▸ **What is needed**
Reproduce the listing in full. Keep every character unchanged.

▸ **Provided entries**
---
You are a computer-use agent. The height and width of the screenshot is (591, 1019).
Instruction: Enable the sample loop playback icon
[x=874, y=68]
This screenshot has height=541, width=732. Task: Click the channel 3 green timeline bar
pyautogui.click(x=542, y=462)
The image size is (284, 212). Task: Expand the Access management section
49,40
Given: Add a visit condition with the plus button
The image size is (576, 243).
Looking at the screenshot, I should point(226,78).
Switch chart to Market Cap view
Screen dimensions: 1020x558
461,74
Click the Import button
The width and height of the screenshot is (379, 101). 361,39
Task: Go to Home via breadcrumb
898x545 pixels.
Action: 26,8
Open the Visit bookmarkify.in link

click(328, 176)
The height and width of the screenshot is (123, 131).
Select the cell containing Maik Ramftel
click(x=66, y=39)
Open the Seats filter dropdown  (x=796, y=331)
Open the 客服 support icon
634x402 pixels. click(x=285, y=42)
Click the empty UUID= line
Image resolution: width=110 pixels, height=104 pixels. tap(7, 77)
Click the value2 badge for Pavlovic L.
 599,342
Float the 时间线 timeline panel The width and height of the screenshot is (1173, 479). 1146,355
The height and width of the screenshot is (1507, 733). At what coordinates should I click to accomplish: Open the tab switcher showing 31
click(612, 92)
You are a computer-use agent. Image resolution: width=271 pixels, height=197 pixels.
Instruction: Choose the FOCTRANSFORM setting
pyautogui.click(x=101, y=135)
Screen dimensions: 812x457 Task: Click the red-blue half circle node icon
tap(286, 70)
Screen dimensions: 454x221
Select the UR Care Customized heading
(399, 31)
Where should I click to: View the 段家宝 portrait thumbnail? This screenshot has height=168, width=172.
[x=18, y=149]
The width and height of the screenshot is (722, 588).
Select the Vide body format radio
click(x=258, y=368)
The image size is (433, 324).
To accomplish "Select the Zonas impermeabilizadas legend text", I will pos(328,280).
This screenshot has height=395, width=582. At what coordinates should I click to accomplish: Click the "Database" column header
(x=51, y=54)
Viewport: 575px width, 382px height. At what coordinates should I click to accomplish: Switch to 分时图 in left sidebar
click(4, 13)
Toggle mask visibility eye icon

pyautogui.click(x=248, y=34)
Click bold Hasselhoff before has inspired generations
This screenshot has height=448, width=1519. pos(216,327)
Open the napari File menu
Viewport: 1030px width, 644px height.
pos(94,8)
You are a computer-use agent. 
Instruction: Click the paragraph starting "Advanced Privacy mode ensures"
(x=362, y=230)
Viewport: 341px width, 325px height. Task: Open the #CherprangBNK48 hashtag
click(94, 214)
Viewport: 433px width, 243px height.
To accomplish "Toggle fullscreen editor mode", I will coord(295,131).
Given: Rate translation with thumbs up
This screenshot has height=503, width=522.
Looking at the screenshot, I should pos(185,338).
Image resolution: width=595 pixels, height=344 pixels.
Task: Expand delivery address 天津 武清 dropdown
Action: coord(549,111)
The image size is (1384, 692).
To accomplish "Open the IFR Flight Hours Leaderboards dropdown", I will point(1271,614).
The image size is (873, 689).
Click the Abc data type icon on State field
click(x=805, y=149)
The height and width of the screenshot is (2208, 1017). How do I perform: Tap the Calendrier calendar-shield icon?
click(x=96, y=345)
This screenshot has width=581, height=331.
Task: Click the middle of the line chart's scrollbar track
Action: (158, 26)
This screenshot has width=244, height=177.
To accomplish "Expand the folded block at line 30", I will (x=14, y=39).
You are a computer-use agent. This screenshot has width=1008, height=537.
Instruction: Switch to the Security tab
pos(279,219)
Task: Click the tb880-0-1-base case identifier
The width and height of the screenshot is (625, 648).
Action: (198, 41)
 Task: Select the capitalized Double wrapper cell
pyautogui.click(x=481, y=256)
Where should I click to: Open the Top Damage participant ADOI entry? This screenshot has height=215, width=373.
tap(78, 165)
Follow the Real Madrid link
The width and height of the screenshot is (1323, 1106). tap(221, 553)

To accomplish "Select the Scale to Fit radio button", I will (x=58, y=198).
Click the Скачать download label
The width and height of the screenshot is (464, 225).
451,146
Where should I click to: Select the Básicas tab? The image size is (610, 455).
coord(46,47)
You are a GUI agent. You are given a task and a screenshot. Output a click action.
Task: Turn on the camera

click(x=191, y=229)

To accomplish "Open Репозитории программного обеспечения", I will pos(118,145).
---
▸ **Written answer**
You are a computer-use agent. The height and width of the screenshot is (591, 1019).
Instruction: Enable the sample loop playback icon
[x=874, y=68]
This screenshot has height=541, width=732. Task: Click the channel 3 green timeline bar
pyautogui.click(x=542, y=462)
The image size is (284, 212). Task: Expand the Access management section
49,40
Given: Add a visit condition with the plus button
The image size is (576, 243).
Looking at the screenshot, I should point(226,78).
Switch chart to Market Cap view
Screen dimensions: 1020x558
461,74
Click the Import button
The width and height of the screenshot is (379, 101). 361,39
Task: Go to Home via breadcrumb
898x545 pixels.
Action: 26,8
Open the Visit bookmarkify.in link

click(328, 176)
The height and width of the screenshot is (123, 131).
Select the cell containing Maik Ramftel
click(x=66, y=39)
Open the Seats filter dropdown  (x=796, y=331)
Open the 客服 support icon
634x402 pixels. click(x=285, y=42)
Click the empty UUID= line
Image resolution: width=110 pixels, height=104 pixels. tap(7, 77)
Click the value2 badge for Pavlovic L.
 599,342
Float the 时间线 timeline panel The width and height of the screenshot is (1173, 479). 1146,355
The height and width of the screenshot is (1507, 733). At what coordinates should I click to accomplish: Open the tab switcher showing 31
click(612, 92)
You are a computer-use agent. Image resolution: width=271 pixels, height=197 pixels.
Instruction: Choose the FOCTRANSFORM setting
pyautogui.click(x=101, y=135)
Screen dimensions: 812x457 Task: Click the red-blue half circle node icon
tap(286, 70)
Screen dimensions: 454x221
Select the UR Care Customized heading
(399, 31)
Where should I click to: View the 段家宝 portrait thumbnail? This screenshot has height=168, width=172.
[x=18, y=149]
The width and height of the screenshot is (722, 588).
Select the Vide body format radio
click(x=258, y=368)
The image size is (433, 324).
To accomplish "Select the Zonas impermeabilizadas legend text", I will pos(328,280).
This screenshot has height=395, width=582. At what coordinates should I click to accomplish: Click the "Database" column header
(x=51, y=54)
Viewport: 575px width, 382px height. At what coordinates should I click to accomplish: Switch to 分时图 in left sidebar
click(4, 13)
Toggle mask visibility eye icon

pyautogui.click(x=248, y=34)
Click bold Hasselhoff before has inspired generations
This screenshot has height=448, width=1519. pos(216,327)
Open the napari File menu
Viewport: 1030px width, 644px height.
pos(94,8)
You are a computer-use agent. 
Instruction: Click the paragraph starting "Advanced Privacy mode ensures"
(x=362, y=230)
Viewport: 341px width, 325px height. Task: Open the #CherprangBNK48 hashtag
click(94, 214)
Viewport: 433px width, 243px height.
To accomplish "Toggle fullscreen editor mode", I will coord(295,131).
Given: Rate translation with thumbs up
This screenshot has height=503, width=522.
Looking at the screenshot, I should pos(185,338).
Image resolution: width=595 pixels, height=344 pixels.
Task: Expand delivery address 天津 武清 dropdown
Action: coord(549,111)
The image size is (1384, 692).
To accomplish "Open the IFR Flight Hours Leaderboards dropdown", I will point(1271,614).
The image size is (873, 689).
Click the Abc data type icon on State field
click(x=805, y=149)
The height and width of the screenshot is (2208, 1017). How do I perform: Tap the Calendrier calendar-shield icon?
click(x=96, y=345)
This screenshot has width=581, height=331.
Task: Click the middle of the line chart's scrollbar track
Action: (158, 26)
This screenshot has width=244, height=177.
To accomplish "Expand the folded block at line 30", I will (x=14, y=39).
You are a computer-use agent. This screenshot has width=1008, height=537.
Instruction: Switch to the Security tab
pos(279,219)
Task: Click the tb880-0-1-base case identifier
The width and height of the screenshot is (625, 648).
Action: (198, 41)
 Task: Select the capitalized Double wrapper cell
pyautogui.click(x=481, y=256)
Where should I click to: Open the Top Damage participant ADOI entry? This screenshot has height=215, width=373.
tap(78, 165)
Follow the Real Madrid link
The width and height of the screenshot is (1323, 1106). tap(221, 553)

To accomplish "Select the Scale to Fit radio button", I will (x=58, y=198).
Click the Скачать download label
The width and height of the screenshot is (464, 225).
451,146
Where should I click to: Select the Básicas tab? The image size is (610, 455).
coord(46,47)
You are a GUI agent. You are given a task and a screenshot. Output a click action.
Task: Turn on the camera

click(x=191, y=229)

To accomplish "Open Репозитории программного обеспечения", I will pos(118,145).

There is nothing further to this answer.